O SEP argumenta relembrando que o "processo de avaliação no âmbito do regime adaptado" do Sistema Integrado de Gestão e Avaliação do Desempenho na Administração Pública (SIADAP), já é, atualmente, "um foco de conflito nas Unidades Locais de Saúde e, com esta imposição perspetiva-se o seu agravamento e mais injustiças resultantes dos processos avaliativos".
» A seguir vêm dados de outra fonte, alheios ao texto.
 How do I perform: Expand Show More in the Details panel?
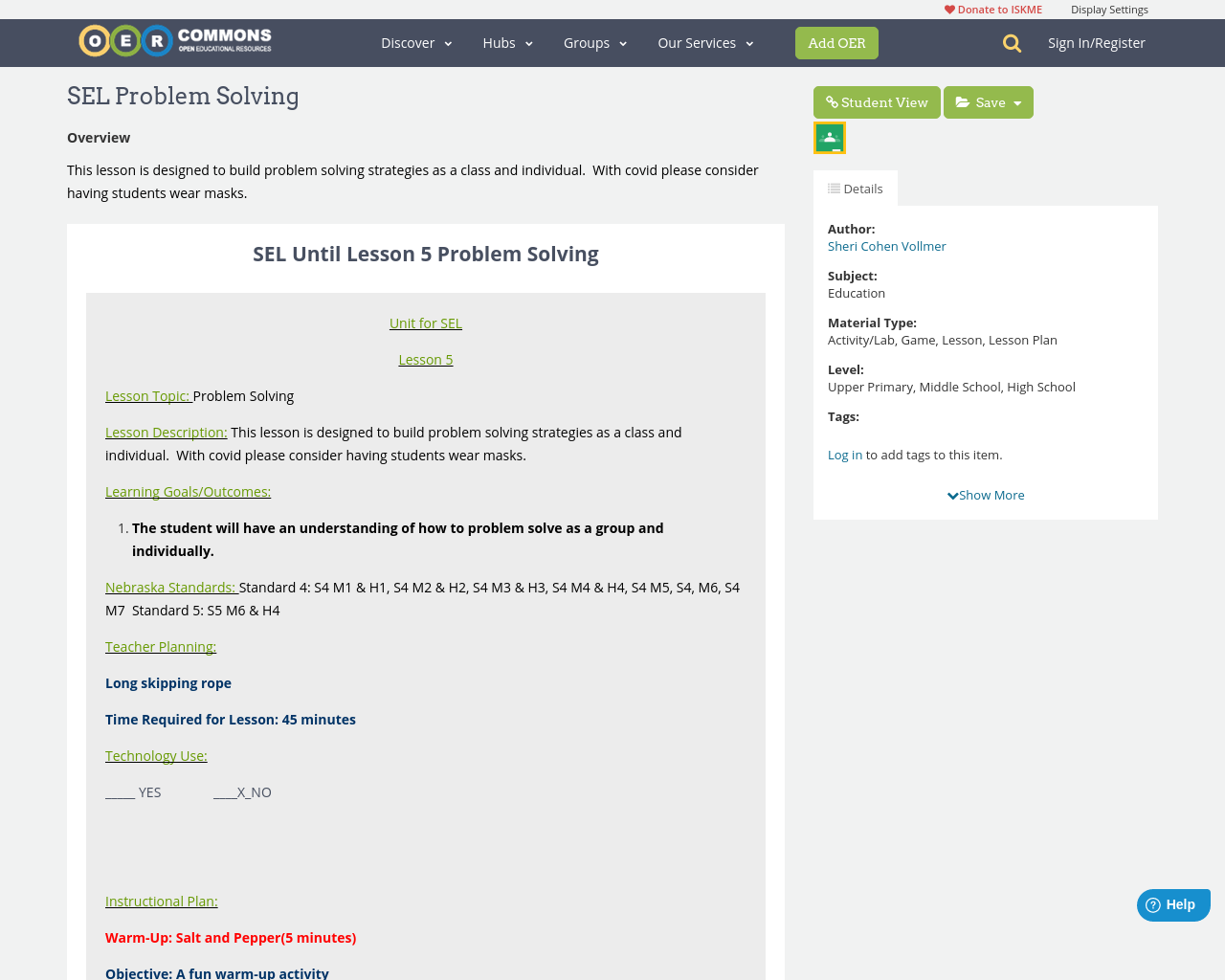click(x=986, y=494)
O sindicato acha "inaceitável" que a tutela não tenha aceitado a alteração das "Competências" por "Comportamentos Profissionais" que constam "nos parâmetros de avaliação". No que diz respeito às "competências, das profissões reguladas", estas devem ser da responsabilidade das respetivas "Ordens Profissionais que regulam, avaliam e as certificam", algo que o SEP sublinha que deve ser do conhecimento da Ministra da Saúde, "tendo em conta que já foi Bastonária da Ordem dos Farmacêuticos".
Os enfermeiros também acham "inaceitável" que, "face à atual realidade (unidades locais de saúde que integram os cuidados de saúde primários)", o ministério não tenha aceitado "integrar a contraproposta de cadeia de avaliadores, nomeadamente, para a área dos cuidados de saúde primários em que deveria ser consagrado a figura de um Enfermeiro Diretor para garantir a avaliação dos enfermeiros que prosseguem funções de direção".
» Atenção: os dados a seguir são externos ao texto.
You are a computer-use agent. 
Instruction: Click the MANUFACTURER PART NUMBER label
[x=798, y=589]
Outros dois pontos que são inaceitáveis para o SEP, dizem respeito ao facto do modelo proposto pela tutela, não manter "a entrevista de reorientação que permitiria adequar, caso fosse necessário, os objetivos a atingir" e que também não tenha sido aceite que "a nova Portaria apenas entrasse em vigor, no ciclo avaliativo correspondente ao ano de 2027".